▸ Short problem
Render these entries as a Markdown table with two columns, Nr and Line, putting the row number under Nr and each line under Line. Skip blank lines and leave the pictures out.

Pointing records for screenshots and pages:
* * * * * * *
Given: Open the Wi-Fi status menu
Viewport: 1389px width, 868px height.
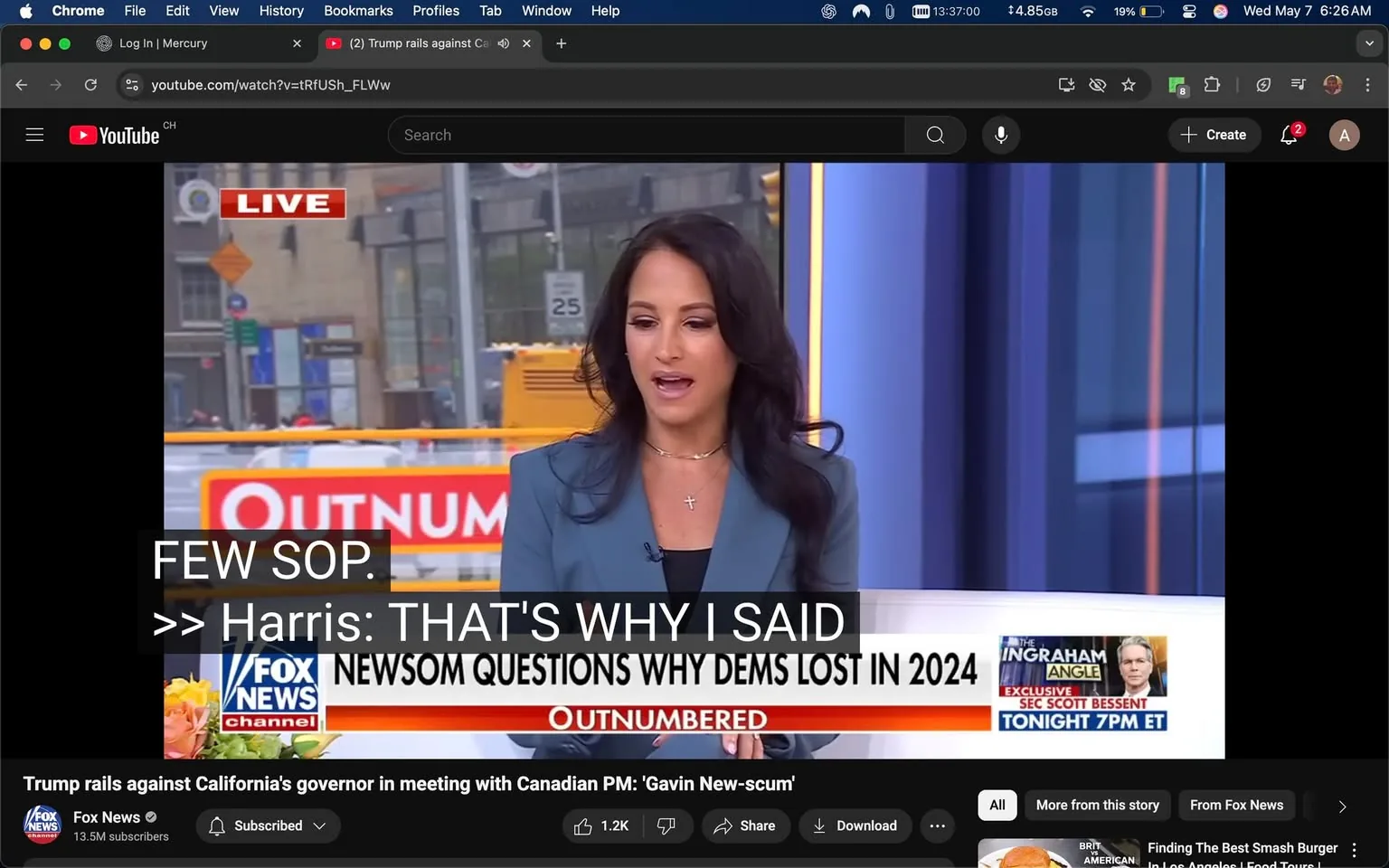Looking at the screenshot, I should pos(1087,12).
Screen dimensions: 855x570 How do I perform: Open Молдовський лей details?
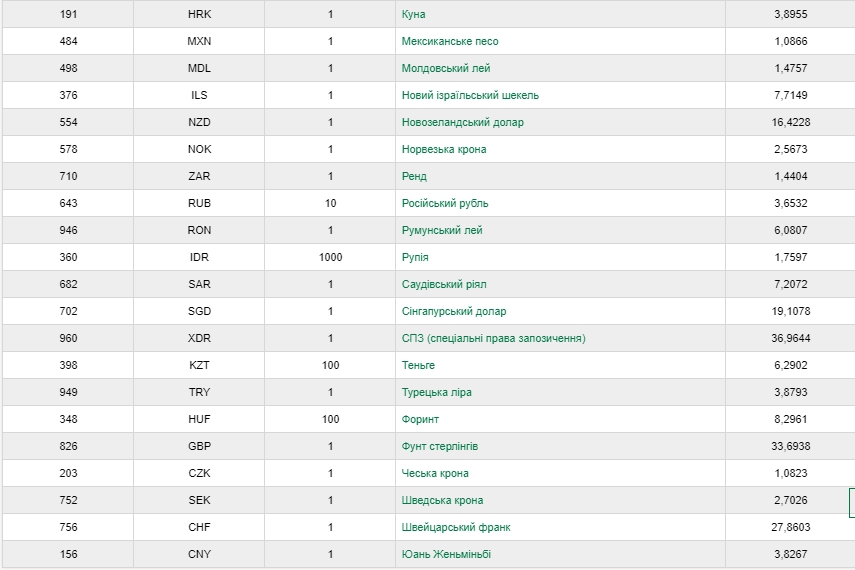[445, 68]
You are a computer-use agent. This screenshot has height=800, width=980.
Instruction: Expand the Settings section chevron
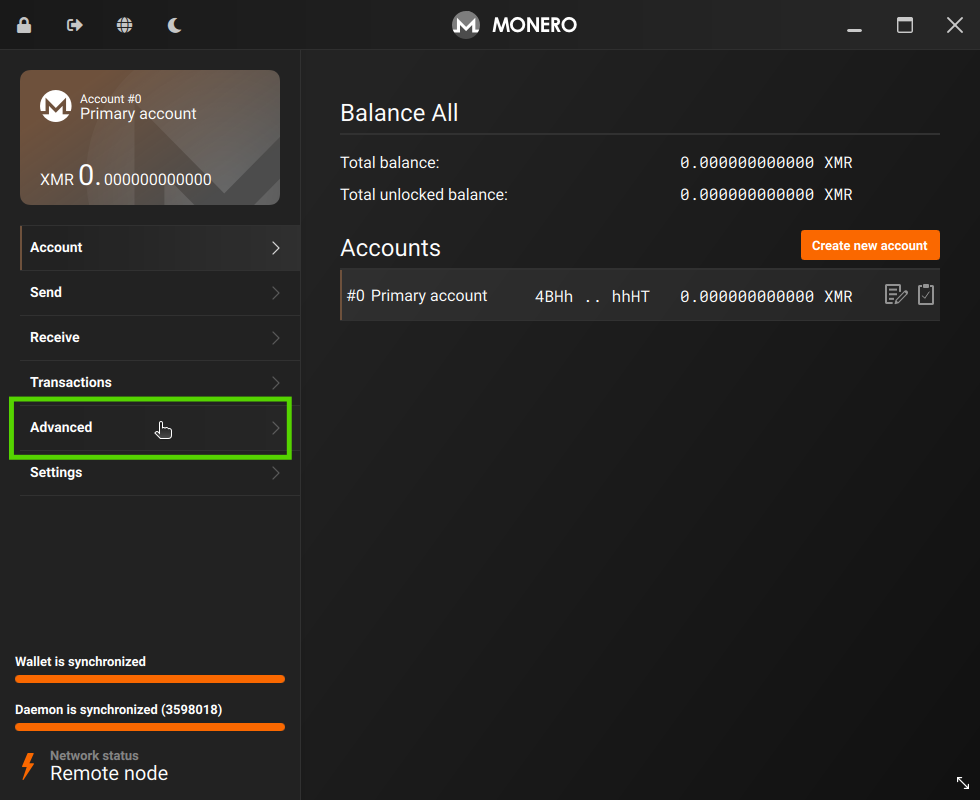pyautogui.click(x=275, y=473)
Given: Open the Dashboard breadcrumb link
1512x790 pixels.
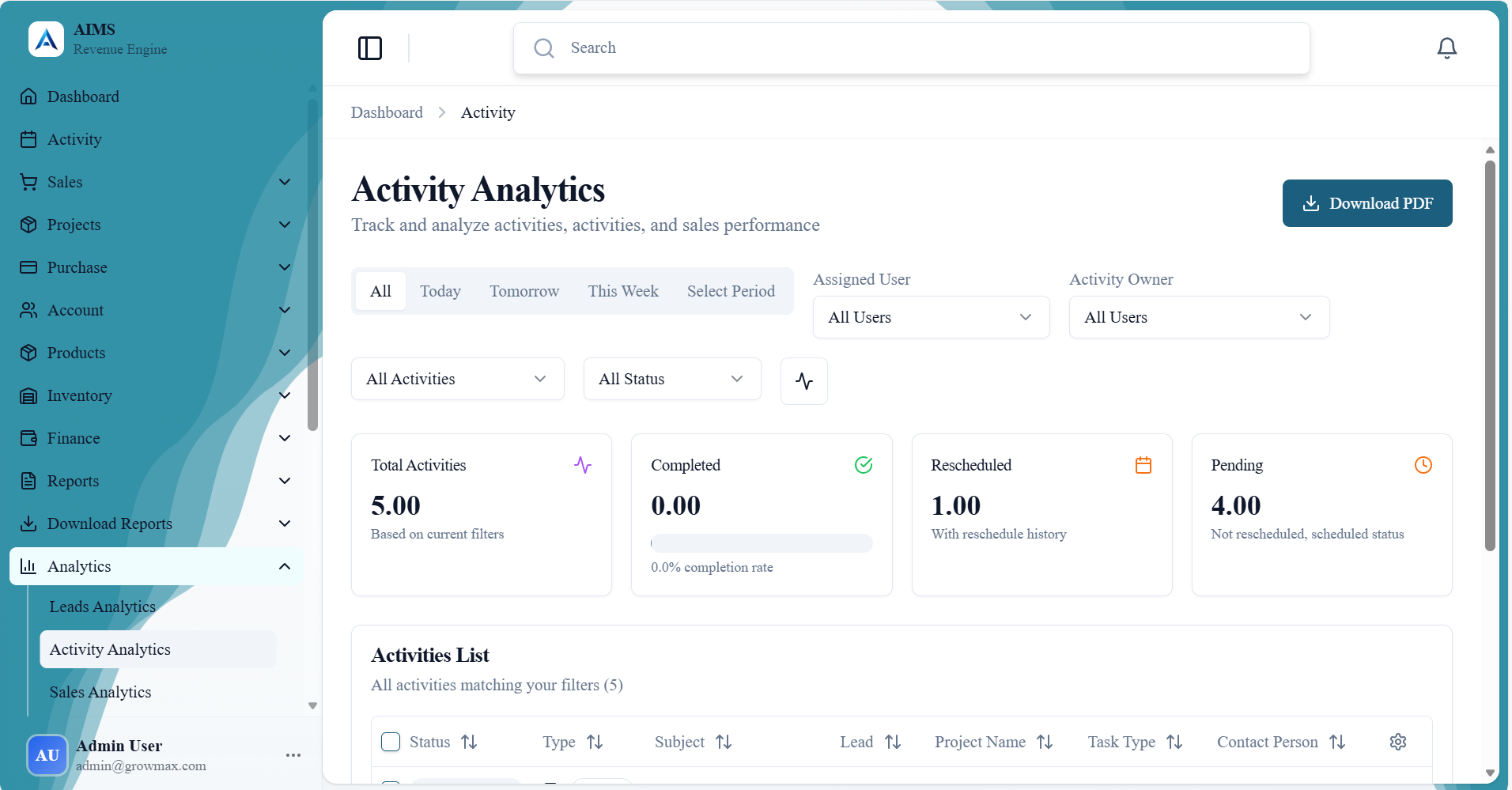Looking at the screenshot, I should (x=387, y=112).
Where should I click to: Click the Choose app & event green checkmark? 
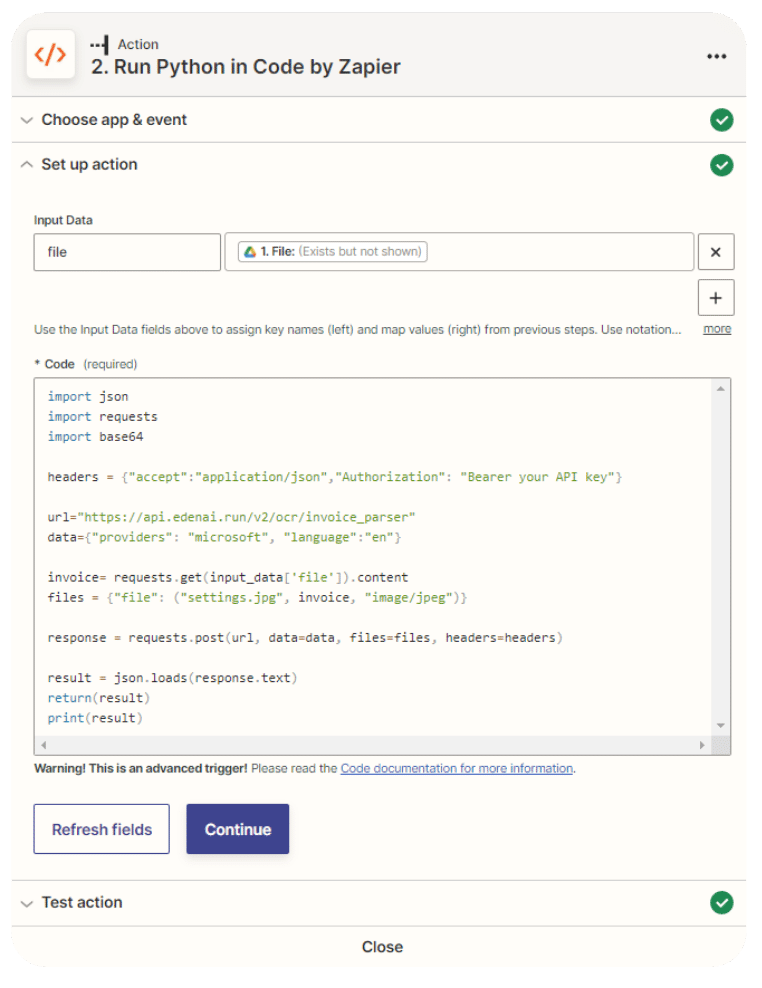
* * * * * * *
▸ Expected answer
| Nr | Line |
|---|---|
| 1 | Given: Open the Wi-Fi status menu |
| 2 | Viewport: 1389px width, 868px height. |
| 3 | Looking at the screenshot, I should pos(1087,12). |
| 4 | Screen dimensions: 855x570 How do I perform: Open Молдовський лей details? |
| 5 | [445, 68] |
| 6 | You are a computer-use agent. This screenshot has height=800, width=980. |
| 7 | Instruction: Expand the Settings section chevron |
| 8 | pyautogui.click(x=275, y=473) |
| 9 | Given: Open the Dashboard breadcrumb link |
| 10 | 1512x790 pixels. |
| 11 | Looking at the screenshot, I should (x=387, y=112). |
| 12 | Where should I click to: Click the Choose app & event green checkmark?  |